Design/methodology/approach
This study used SMEs listed in the Department of Business Development of Thailand as the sampling frame. Probability sampling was used to draw the sample. A questionnaire survey was used to collect data from 334 firms. The data were analyzed using partial least squares structural equation modeling.
Findings
The results supported the positive association between social media analytics practices on firm performance. Moreover, this study found that EO moderated this association significantly. In particular, the positive association between social media analytics practices on firm performance was higher for firms that exhibit a high EO than those that exhibit a low EO. This result indicated that firms that implement social media analytics practices achieved higher performance when they exhibited a high EO.
Practical implications
Social media data analytics should be implemented to strengthen the technological competence of firms.

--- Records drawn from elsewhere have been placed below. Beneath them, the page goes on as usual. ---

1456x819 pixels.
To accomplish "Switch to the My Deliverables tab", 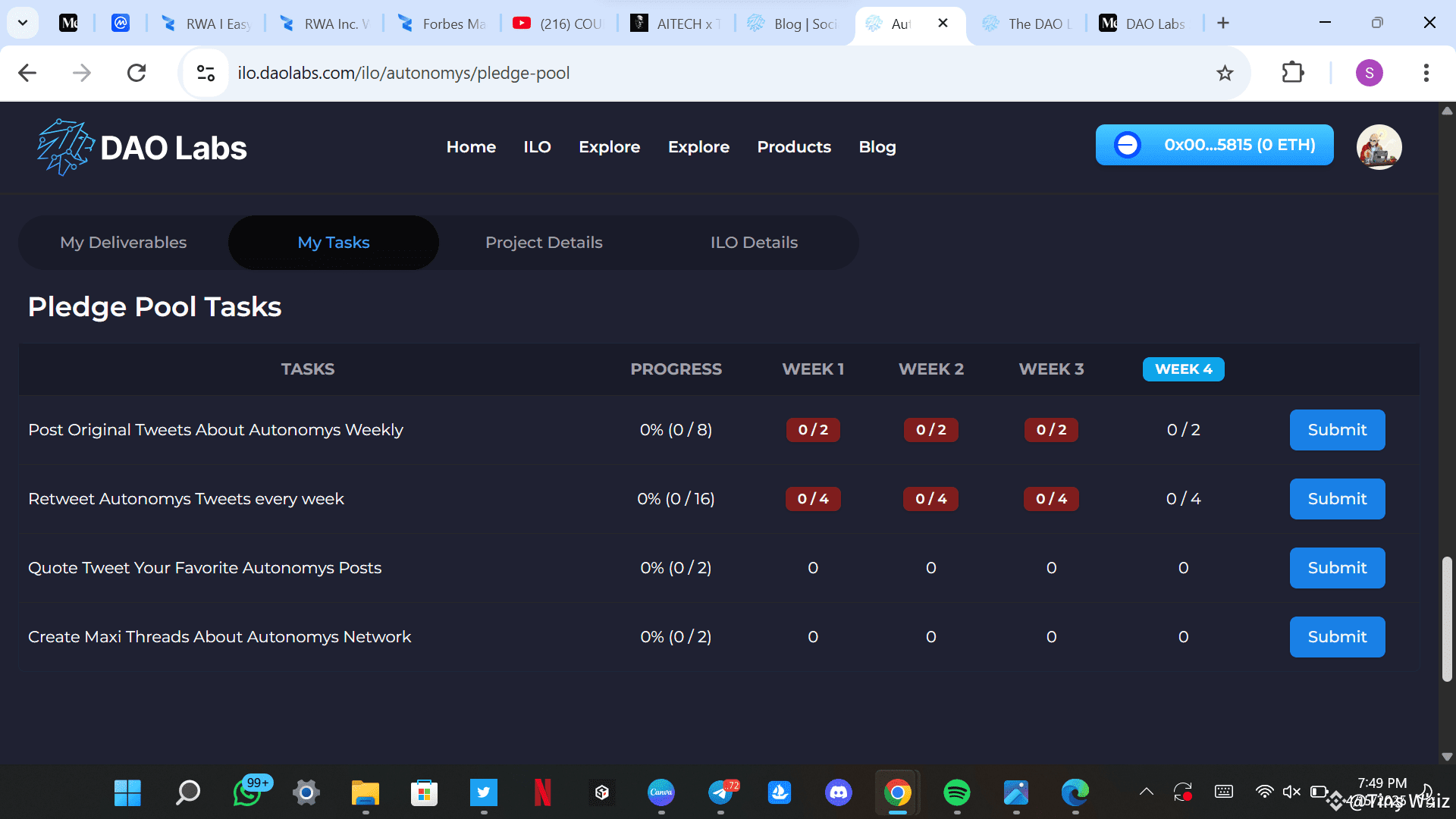I will [x=123, y=243].
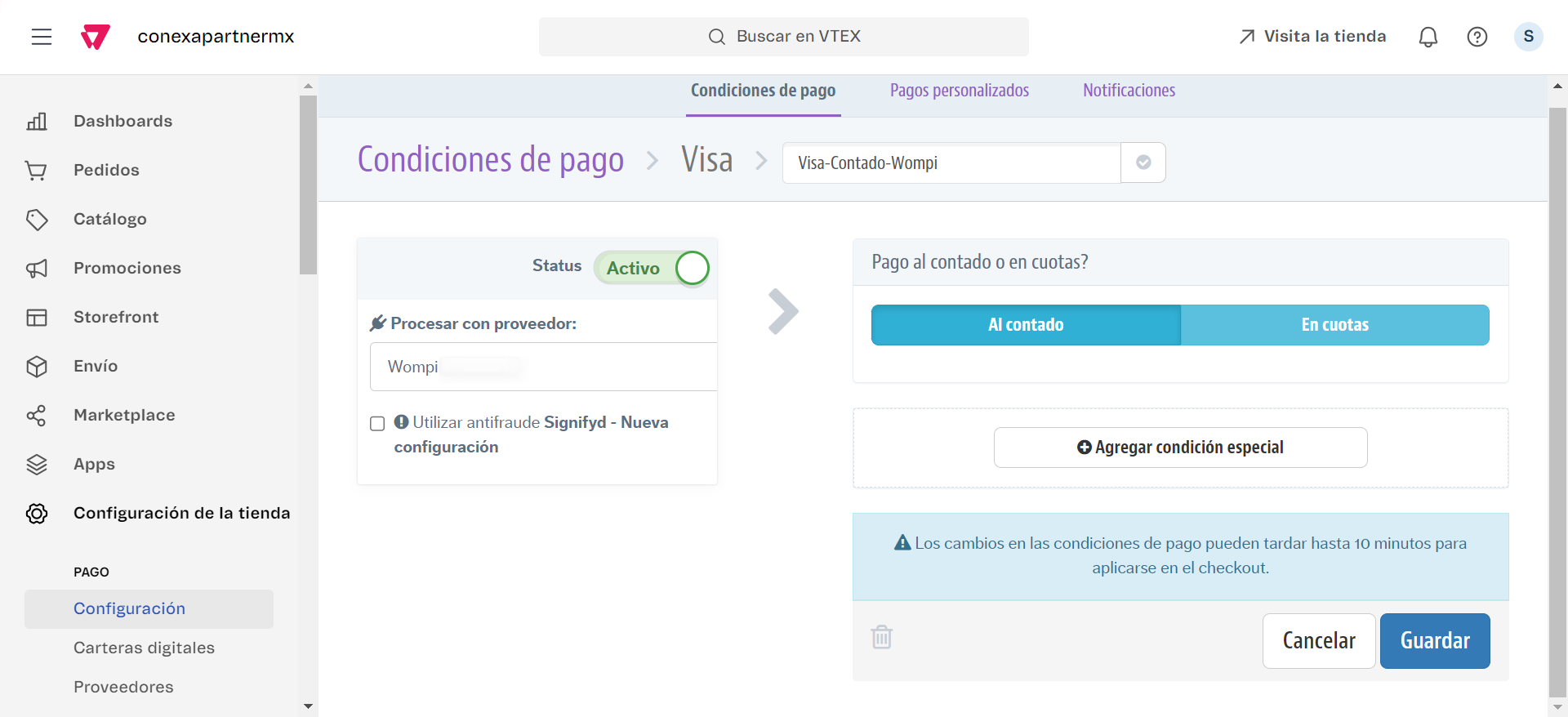Screen dimensions: 1568x717
Task: Click the VTEX logo icon
Action: point(96,37)
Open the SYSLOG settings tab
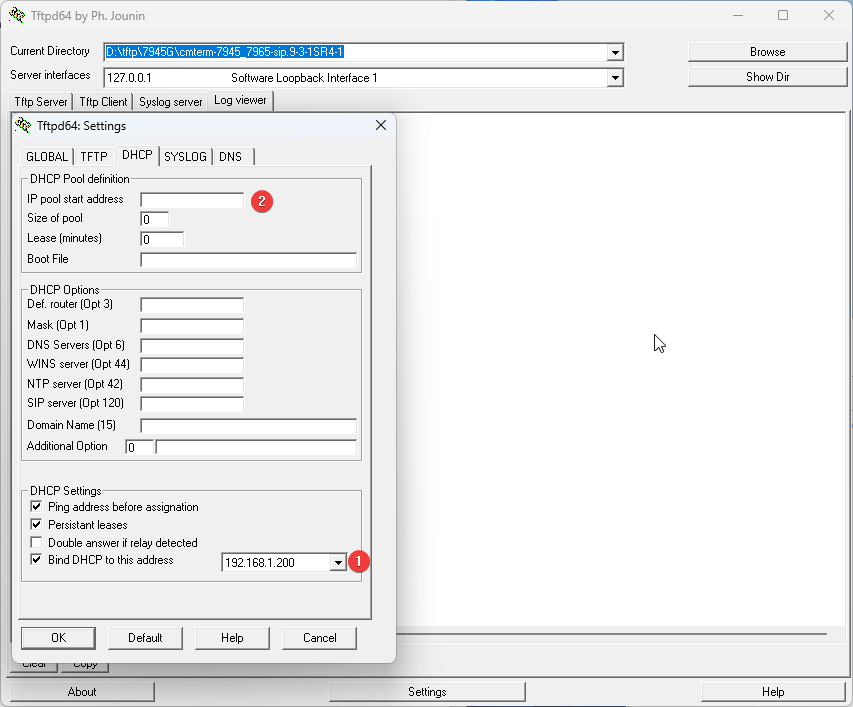The height and width of the screenshot is (707, 853). [x=185, y=156]
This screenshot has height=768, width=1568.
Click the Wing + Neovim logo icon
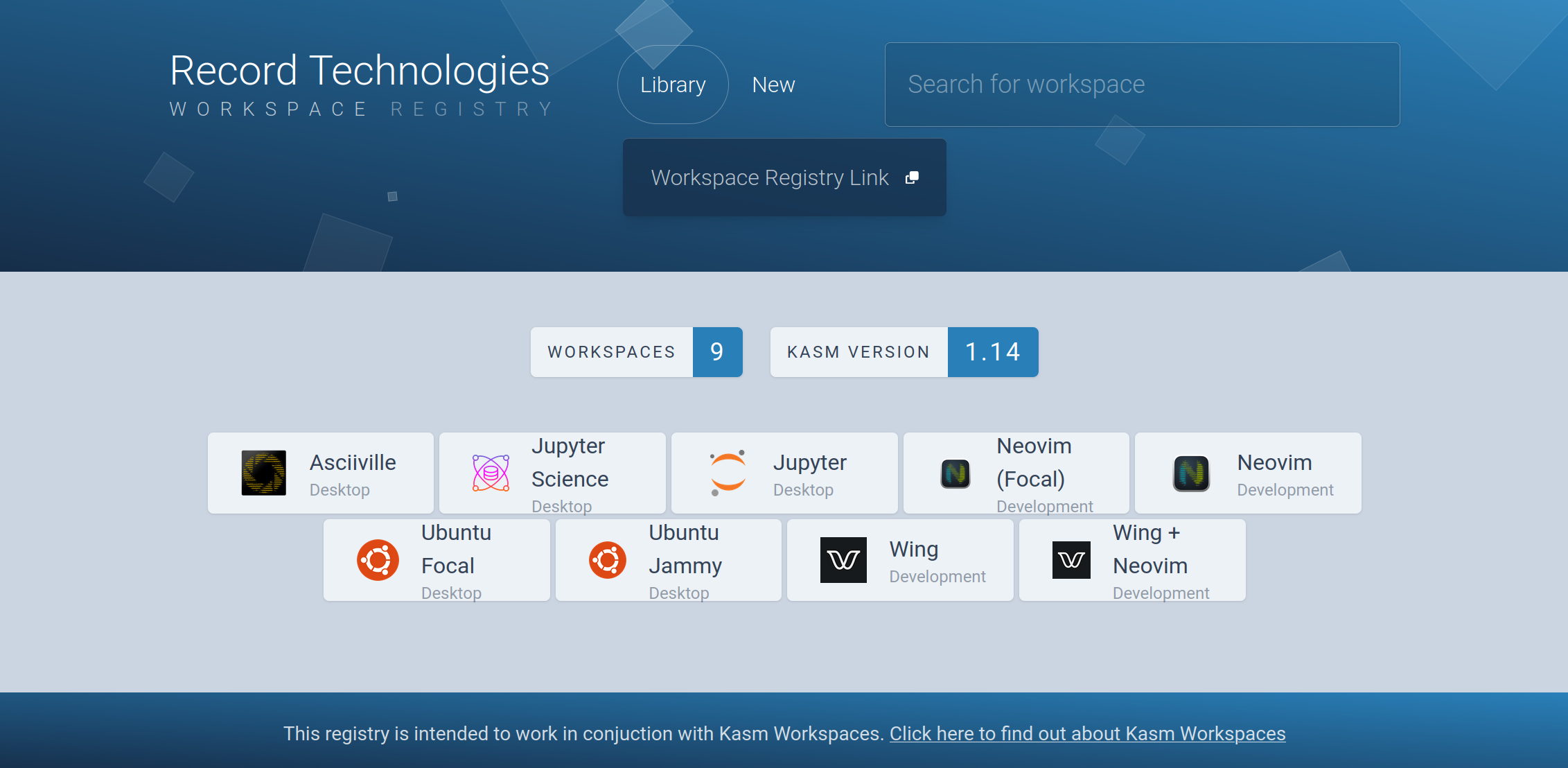pos(1071,560)
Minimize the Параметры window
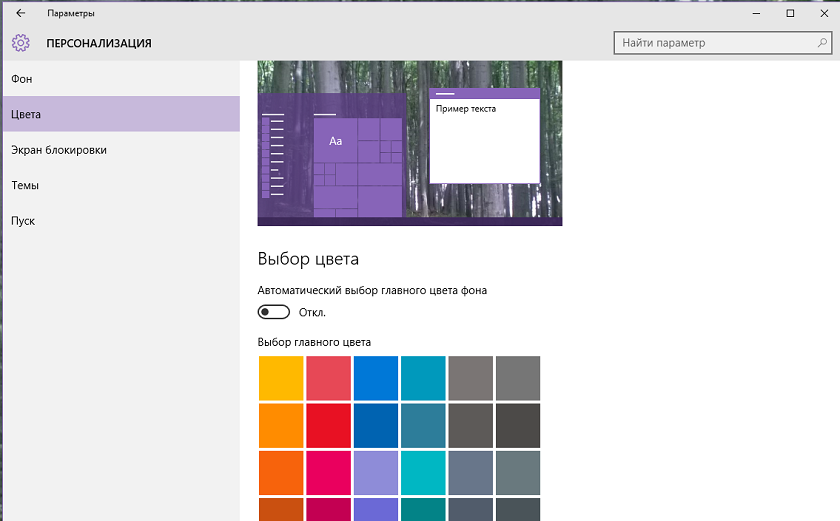The height and width of the screenshot is (521, 840). (756, 13)
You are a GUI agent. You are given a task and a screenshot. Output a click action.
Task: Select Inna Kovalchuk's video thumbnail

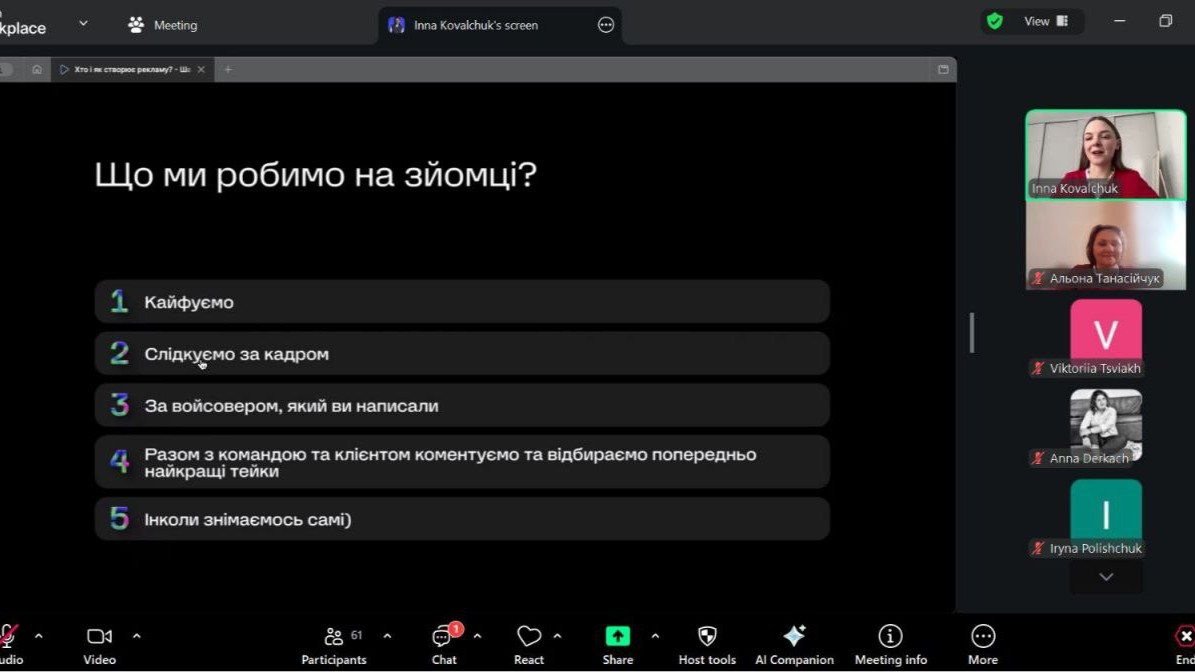pyautogui.click(x=1105, y=155)
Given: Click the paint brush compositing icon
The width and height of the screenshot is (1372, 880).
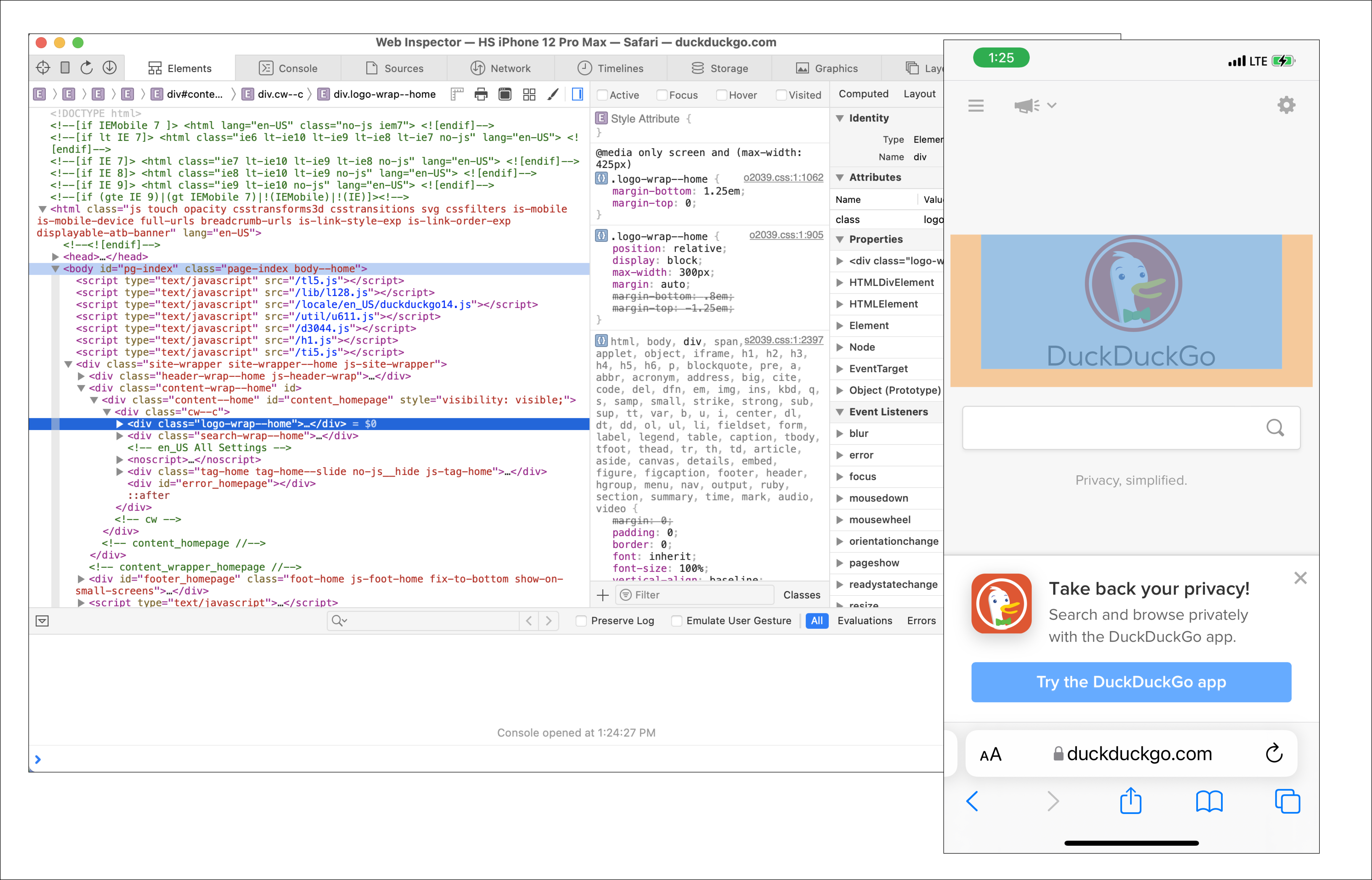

Moreover, firms should integrate EO practices into their implementation of social media analytics to increase their ability to generate substantial improvements in their strategic implementation, thereby enabling them to gain sustainable competitiveness in their market.
Social implications
Because SMEs are the driving force for economic growth and development in Thailand, their ability to achieve higher performance when they effectively integrate EO practices into their implementation of social media data analytics could be beneficial for the sustainable development of Thailand, especially in the current data-driven era.
Originality/value
The result that EO moderates the effect in enhancing social media analytics practices’ influence on firm performance provides new knowledge that extends the boundary of research on this topic. The authors provided a theoretical explanation to clarify the way the implementation of social media analytics practices should be integrated with EO to increase the level of performance that firms achieve from such practices.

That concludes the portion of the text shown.